(About this task) All lines from the one containing "600x338 pixels." down to the final line of the entries below: return them exactly.

(Data provided)
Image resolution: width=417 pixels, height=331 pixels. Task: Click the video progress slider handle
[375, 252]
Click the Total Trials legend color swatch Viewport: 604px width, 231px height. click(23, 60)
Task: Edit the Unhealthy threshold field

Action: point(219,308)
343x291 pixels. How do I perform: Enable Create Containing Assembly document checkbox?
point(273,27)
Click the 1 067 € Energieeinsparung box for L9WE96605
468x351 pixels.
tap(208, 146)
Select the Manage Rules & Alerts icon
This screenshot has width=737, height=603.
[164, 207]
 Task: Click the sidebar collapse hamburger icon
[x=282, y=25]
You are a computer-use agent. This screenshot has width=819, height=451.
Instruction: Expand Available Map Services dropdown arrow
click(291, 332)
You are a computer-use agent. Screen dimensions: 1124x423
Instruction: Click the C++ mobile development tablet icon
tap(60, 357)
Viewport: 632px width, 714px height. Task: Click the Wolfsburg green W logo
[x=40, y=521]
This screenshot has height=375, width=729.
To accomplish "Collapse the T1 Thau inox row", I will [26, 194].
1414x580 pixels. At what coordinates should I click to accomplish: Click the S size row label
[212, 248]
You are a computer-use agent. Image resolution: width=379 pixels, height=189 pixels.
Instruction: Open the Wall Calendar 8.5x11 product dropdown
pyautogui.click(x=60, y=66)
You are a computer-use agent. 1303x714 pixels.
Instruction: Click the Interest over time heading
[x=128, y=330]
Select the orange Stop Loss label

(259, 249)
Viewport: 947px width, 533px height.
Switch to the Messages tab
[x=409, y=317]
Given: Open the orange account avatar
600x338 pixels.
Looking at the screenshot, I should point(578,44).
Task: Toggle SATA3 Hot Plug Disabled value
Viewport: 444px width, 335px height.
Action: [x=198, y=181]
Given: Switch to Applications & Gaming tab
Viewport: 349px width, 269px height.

(Solution for this problem)
600x338 pixels.
Looking at the screenshot, I should point(578,44).
Task: Toggle SATA3 Hot Plug Disabled value
Viewport: 444px width, 335px height.
Action: [x=198, y=181]
Given: Switch to Applications & Gaming tab
Viewport: 349px width, 269px height.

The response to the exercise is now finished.